Sufism is a higher humanist ideology. The Supreme Being resides here in man as the man of the mind. The entire universe is a manifestation of that Self. There is food for thought here for the environmentalist as well. All men are brothers. All creation is an indivisible part of man. Sufism is a way to get rid of isolation.

If this humanity develops, it is good in the social sense as well as it is positive for creativity. Rumi, Hafiz, Saadi, Jami, Attar, Khayyam, Iqbal, Mir Taqi Mir, Abdul Latif Vitai, Bulleh Shah, Amir Khusru etc. are names of classical poets in Sufism, similarly Mansoor Hallaj, Rabeya Basri, Bara Pir Abdul QuaderJilani are in the scope of Sufism. , Khwaja Moinuddin Chishti, Bu Ali Shah Qalandar, Sheikh Farid and many others have expressed spiritual truth and beauty in poetry. The Sufi poets of this country have also left a rich tradition of poetry.

Looking at the Bengali poetry of this period, we can see that the philosophy of Rabindranath-Nazrul has changed due to the impact of modernity in 30s poetry; Poetry then became scholarly; in content, variation and style, modernism permeated the modernism. Poetry, however, had long ago become scholarly, and it will be: folk literature and civic literature are not the same. Rabindranath Elite of course. Madhusudan too. But 30s poetry is a leap. However, '30s poetry is not understood as much as it is condemned as violent. Recently Souvik Reza has written a research book called 'Trishottar Bengali Kavitaya Adhyatmachetna'.

He concluded by saying:
Spirituality is not an object opposite to life or art-literature. And in Indian culture it is not the result of any particular religion; rather, it is a multi-dimensional expression of the inner feelings of human consciousness. Due to which self-knowledge, self-purification is given importance here. Of course, it all starts with self-inquiry. And self-realization is born from this self-questioning. [It is a] journey through self-discovery that ultimately leads to fulfillment. This perfection contains the essence of being, the whole being within man. To achieve this perfection requires the predominance of merit in the mind, so does the effort to discover the eternal truth of life. We can see all these efforts in various ways in the poetry of our discussed five poets, in their life consciousness.
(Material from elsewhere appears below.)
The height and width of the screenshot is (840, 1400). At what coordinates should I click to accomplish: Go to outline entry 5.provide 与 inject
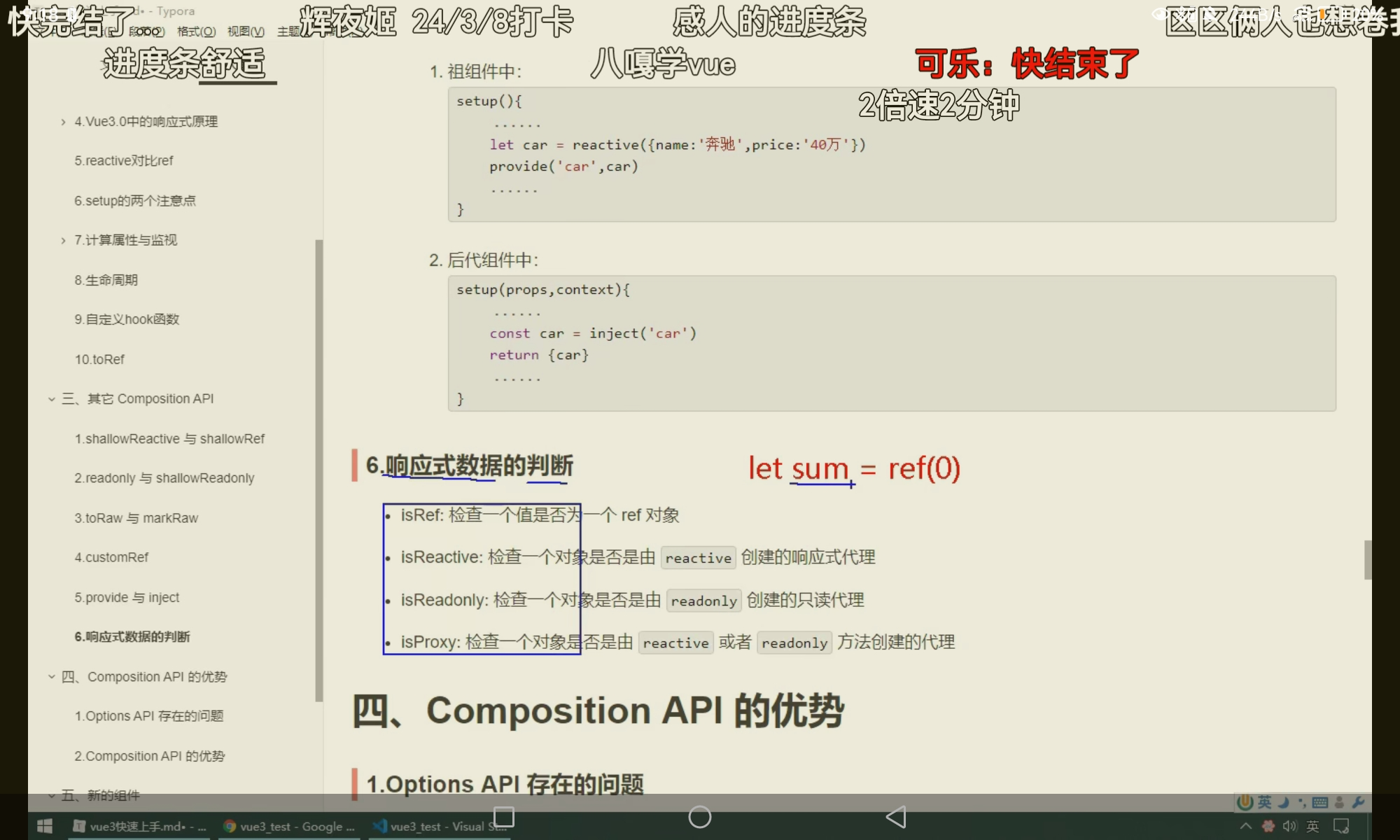pos(127,597)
Still, it must be admitted that the eloquent sentiments that emerged from 'Charyapad' to Rabindranath and even the spiritualist works of Nazrul Islam and DL Roy-Atul prasad-Rajinikanth etc., took a back seat at this time.
 
In the poetry of Bangladesh in the pre-partition era, from the beginning of the 40s, the trend of Islamic nationalism started with political incentives, whose main protagonist was Farrukh Ahmad.